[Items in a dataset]
====

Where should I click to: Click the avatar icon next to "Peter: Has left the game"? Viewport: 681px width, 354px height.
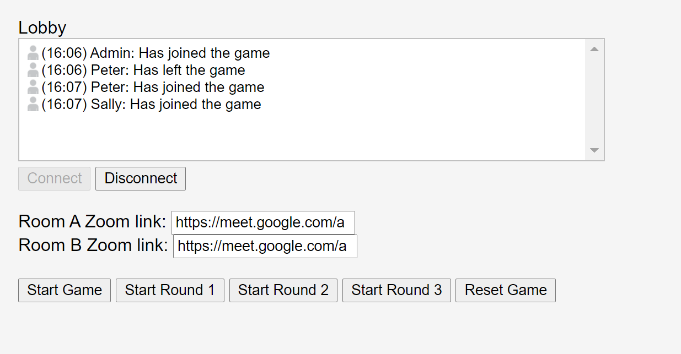[33, 70]
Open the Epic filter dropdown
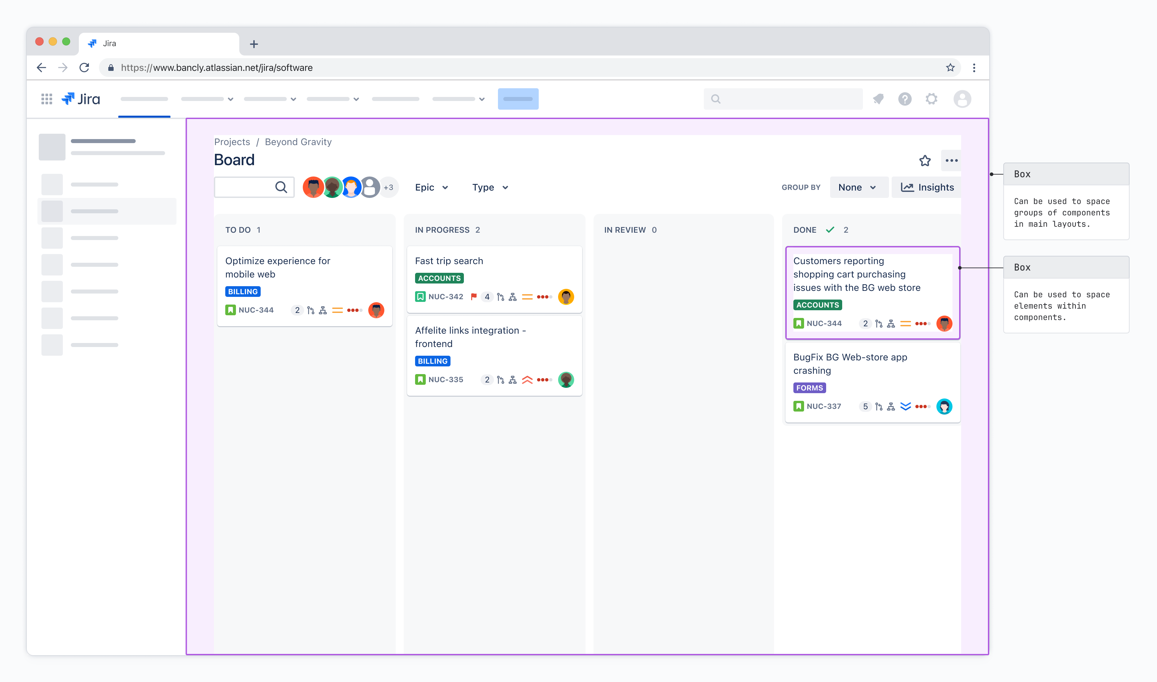This screenshot has width=1157, height=682. [x=431, y=187]
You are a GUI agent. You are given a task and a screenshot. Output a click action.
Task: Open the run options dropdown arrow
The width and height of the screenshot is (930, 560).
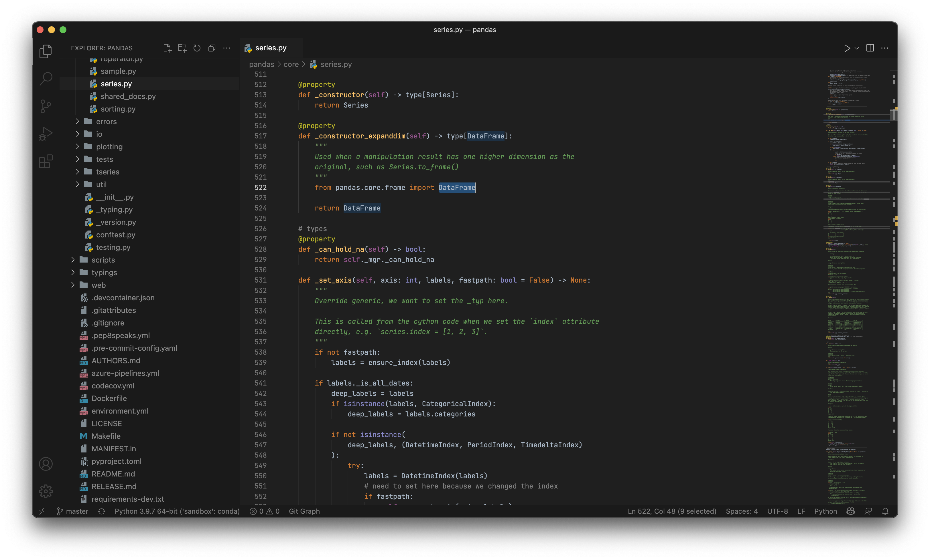(857, 48)
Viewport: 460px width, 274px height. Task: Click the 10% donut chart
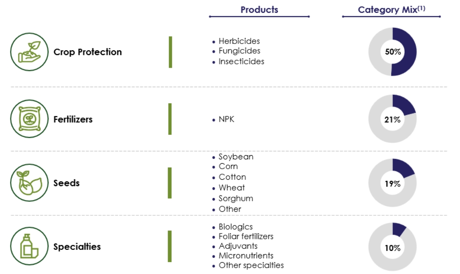coord(392,247)
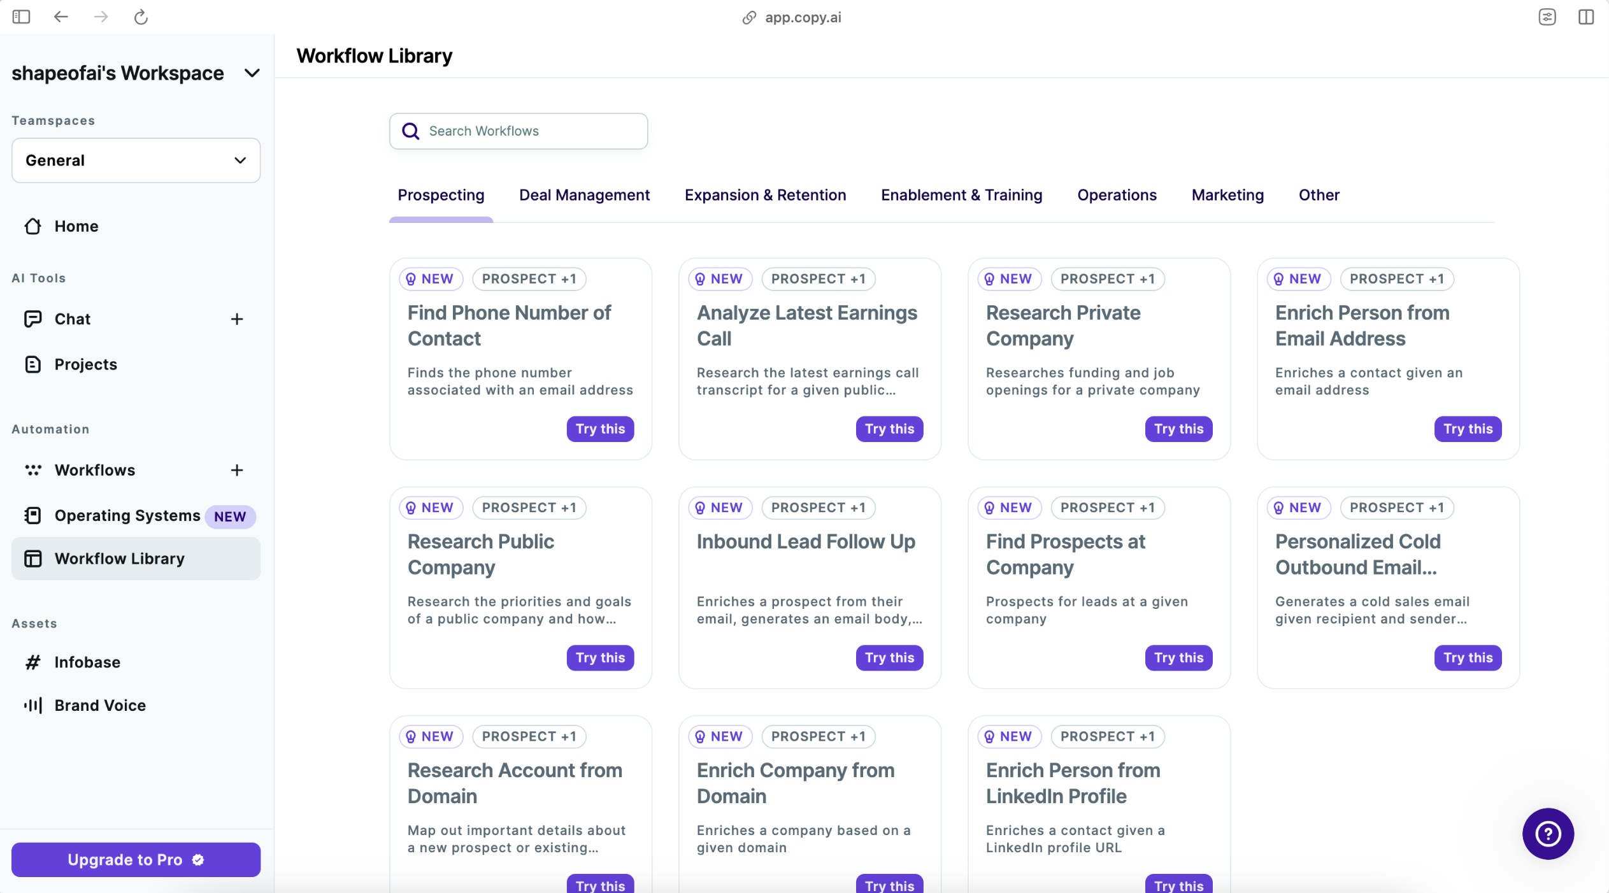Open Brand Voice via the waveform icon
Viewport: 1609px width, 893px height.
pyautogui.click(x=33, y=705)
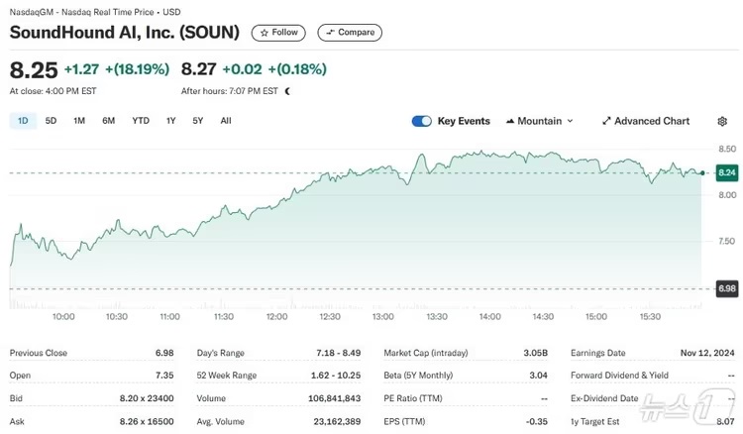Show the All time range

click(226, 121)
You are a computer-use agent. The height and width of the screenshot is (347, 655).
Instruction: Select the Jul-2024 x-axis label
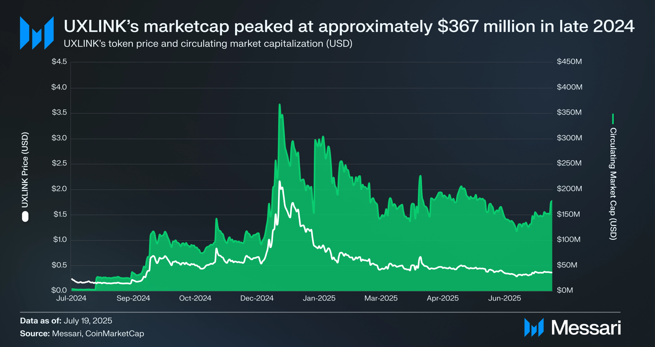[71, 298]
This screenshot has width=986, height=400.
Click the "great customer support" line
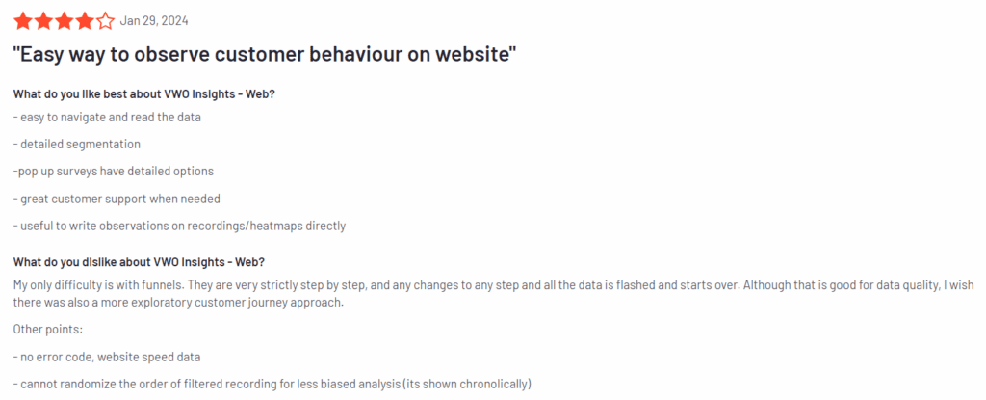[x=117, y=199]
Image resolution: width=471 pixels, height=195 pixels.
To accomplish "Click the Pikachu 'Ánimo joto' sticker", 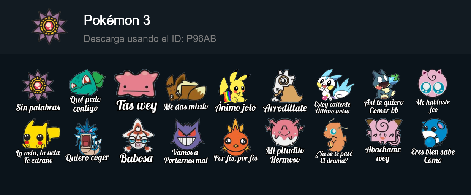I will point(236,91).
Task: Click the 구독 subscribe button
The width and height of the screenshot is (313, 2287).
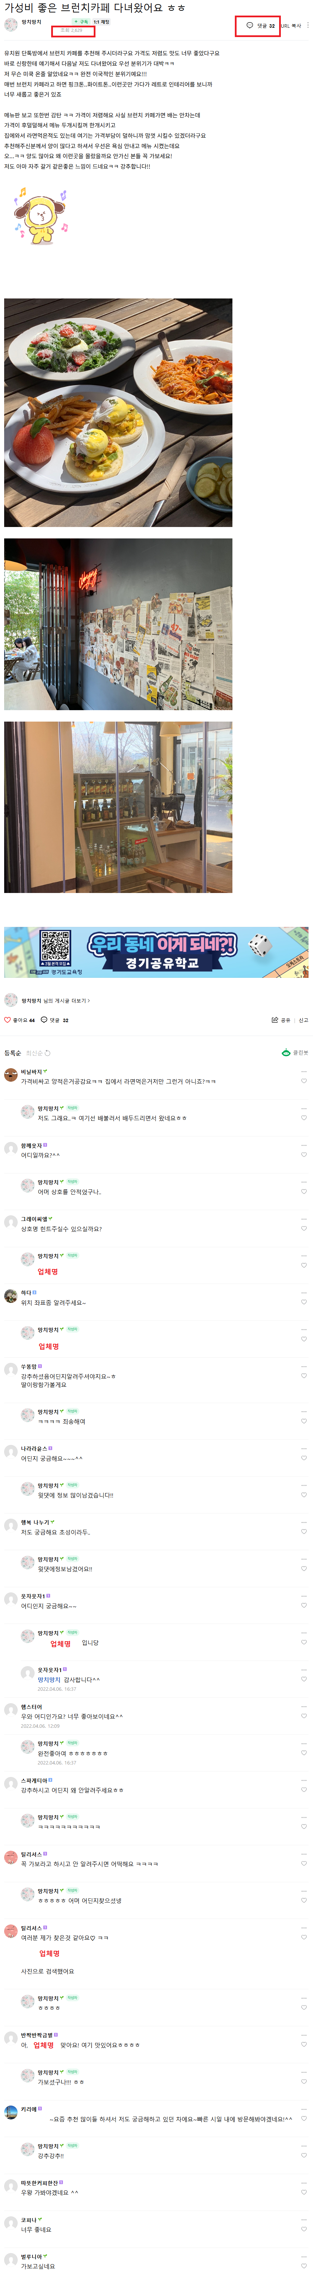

====

Could you rewrite the part that opens with the line containing "Task: Click the 구독 subscribe button" and runs through the end of the records, substituting "icon" for "button" and leaving everything else unchanged? Leave the pictures out.

Task: Click the 구독 subscribe icon
The width and height of the screenshot is (313, 2287).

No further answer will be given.